In tiered shade of drying bracken fern the rabbit’s
slitted eye in near-sleep shone wet with fear.
Gripped in the hawk’s sight, still, as if stillness
were invisibility, the rabbit waited for its master,
the hawk tunneling down, scudding at drop’s end.
Its red blade of beak sank into soft neck, the bird’s
ancient shape stark against sky, wings cloaked
around its capture. Three, four wingbeats, air quaking,
the hawk flew to a clearing, the sack of a small body dangling
from its claws. Blood blackened the rabbit’s fur,
ran in strands through gold poppies and granite stones.

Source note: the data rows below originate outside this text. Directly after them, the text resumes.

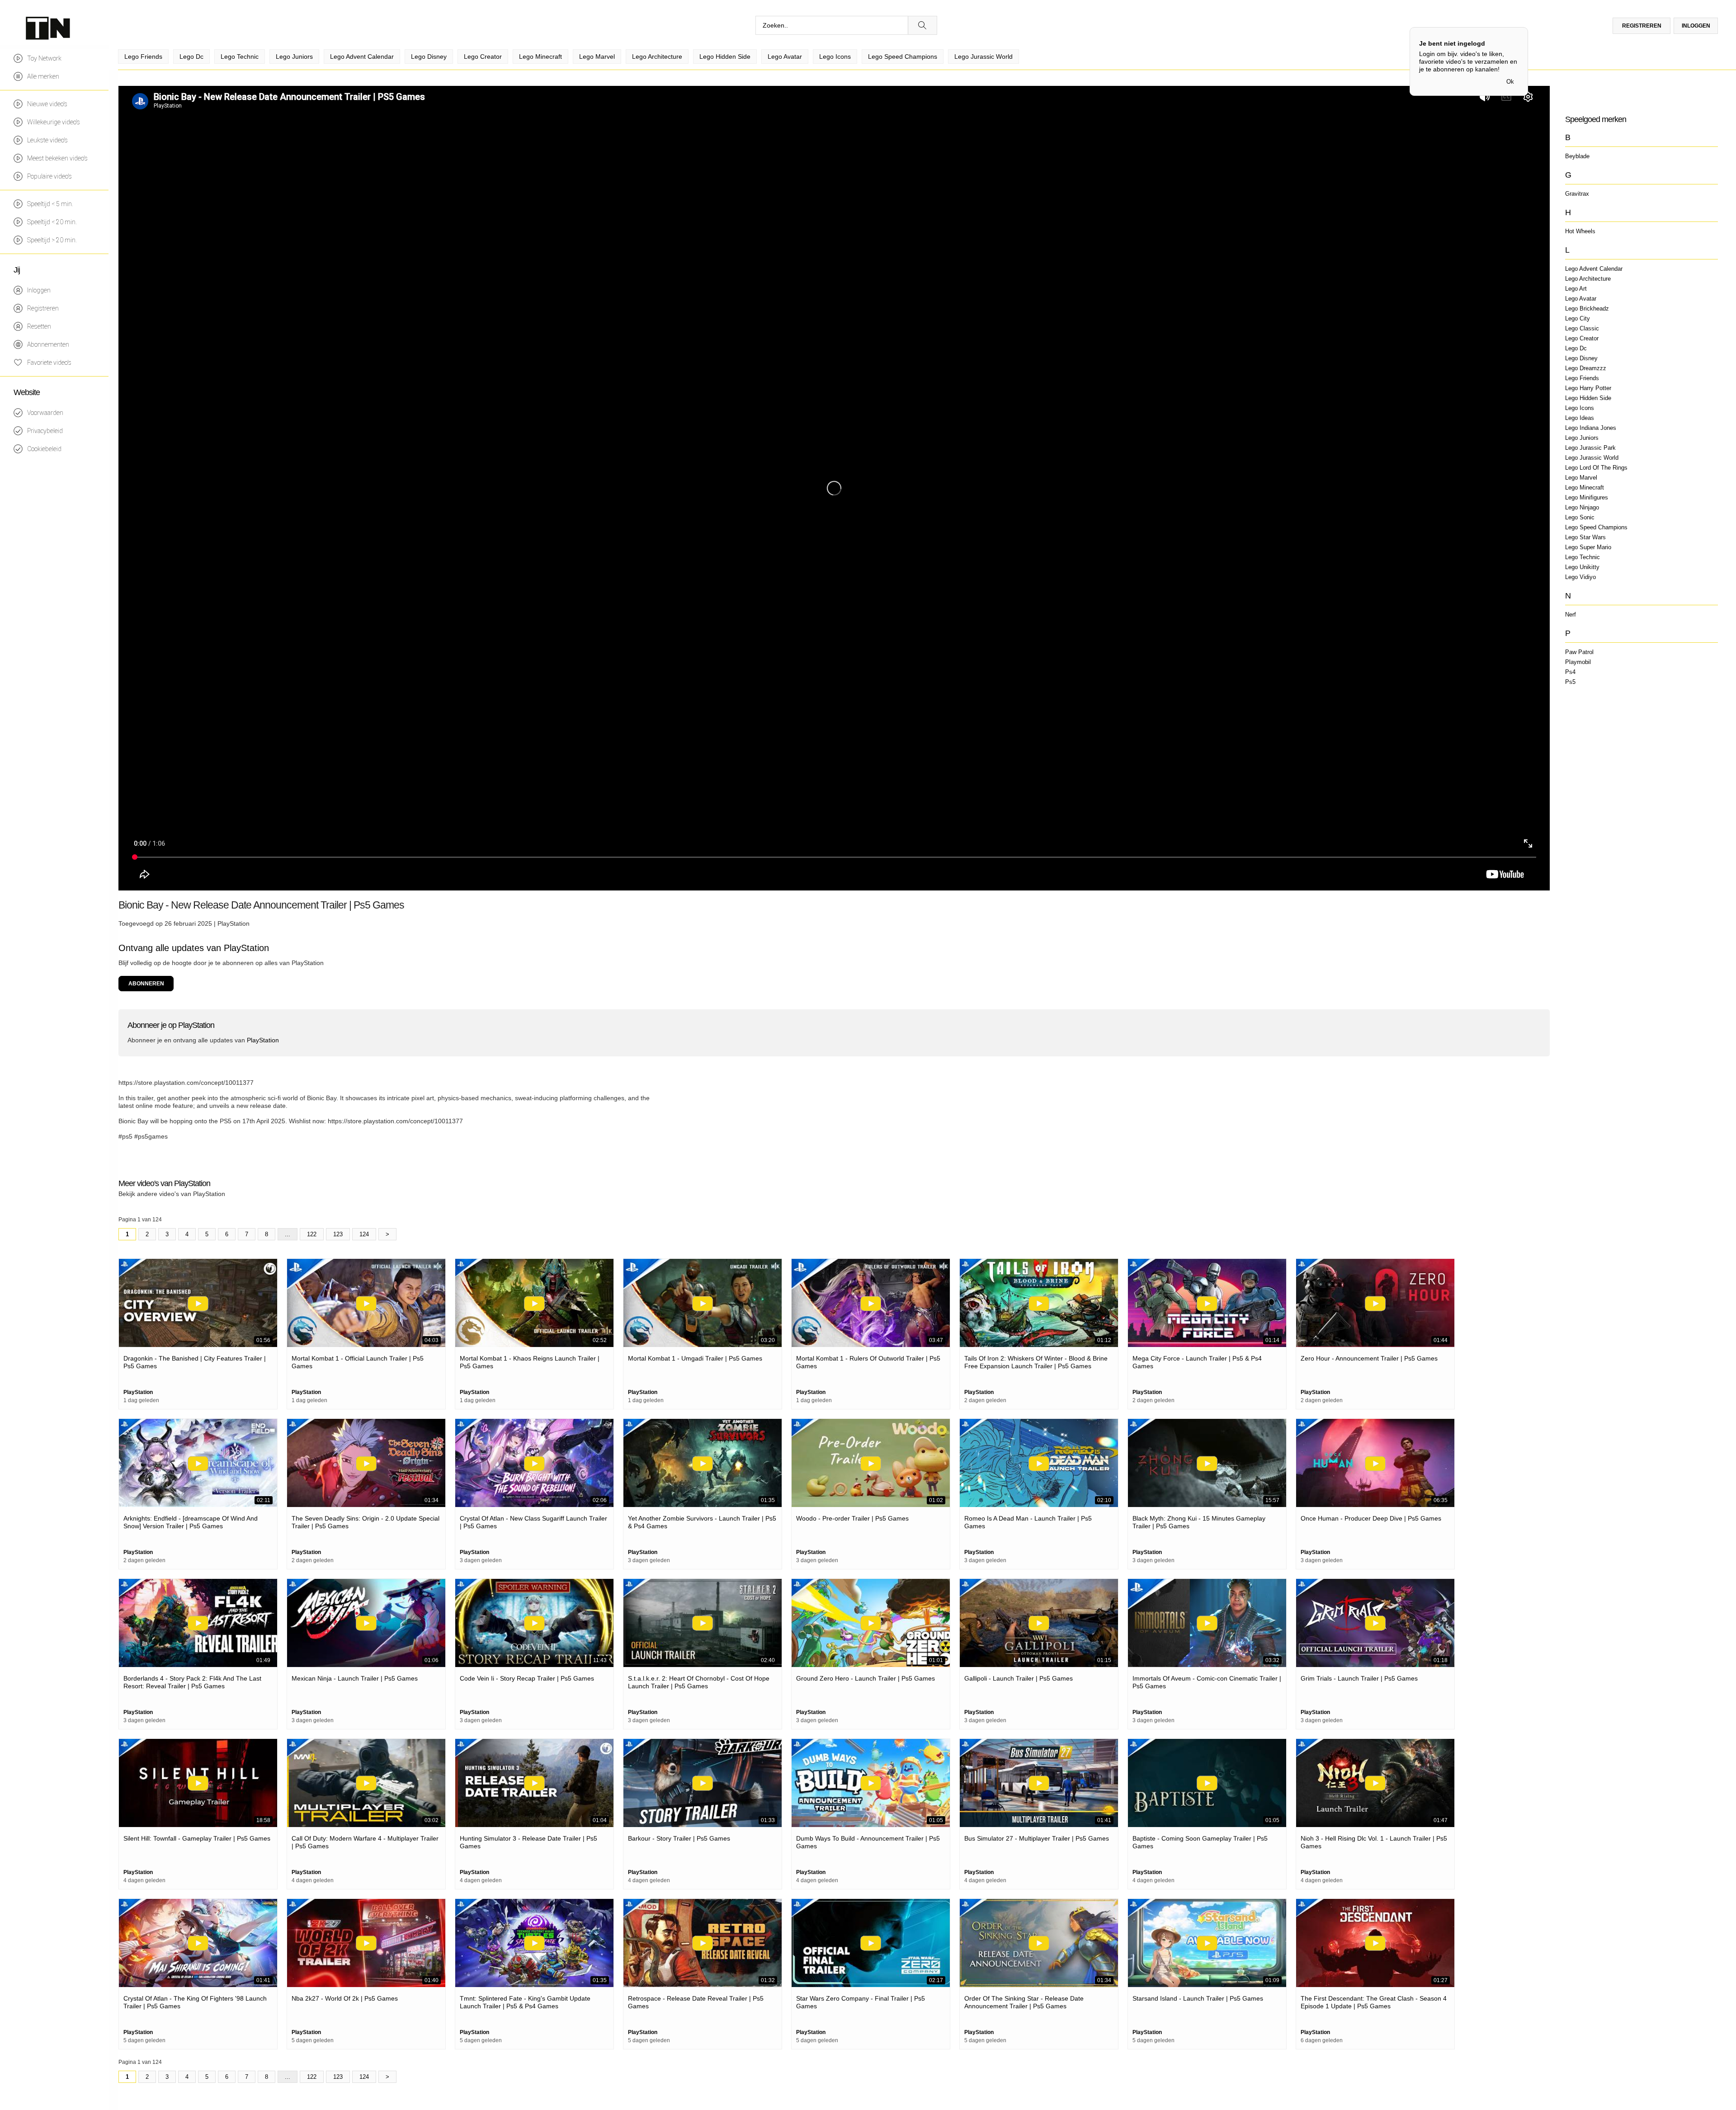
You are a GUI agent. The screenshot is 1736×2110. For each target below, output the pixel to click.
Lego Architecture (1588, 278)
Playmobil (1578, 662)
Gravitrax (1577, 193)
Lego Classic (1582, 328)
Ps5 (1570, 681)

Head raised, the beak peeled flesh from bone, throat
pulsing around each swallow. Fog smoked from the sea, coiling
over the promontory, rushed a cold cover over the remains,
the hawk springing to flight, vanishing into a white sun.
A Conservatory in Winter
Golden Gate Park
A storm hatches over domed glass,
a sun refracted by water’s movement
over a tangled mass of forest cloud.
Gradations of green woven in branch,
vine, shadow, replicate palm fronds
knit a canopy around an old liana
reaching its aerial roots to the ceiling,
stumped in knuckled bark cracked
with mold. Must fumes from a dense
air of containment; gnats hover a rotted
log with miniature caves where tiny blooms
sprout from moss beds. Ferns sprawl
wormy soil, interlace tendrils cleaving
to trees with bulging fruit misted from above
with a slow descent of warm spray.
Whitewashed panes blot away the terminal
light, the striking rain muted by a waterfall
pooling into tubs of floating lotus, taro
stained with violet. Pockets of heat open
around each tropical overflow, preening
orchids and pitcher plants winding down
iron shelves. A pacific breeze fans an aroma
of narcissus and lily, a scent of perpetual spring
spreading through damp rooms, floors scented
by a century left to its own growth
untouched by a world outside
that long ago lost its capacity to harm.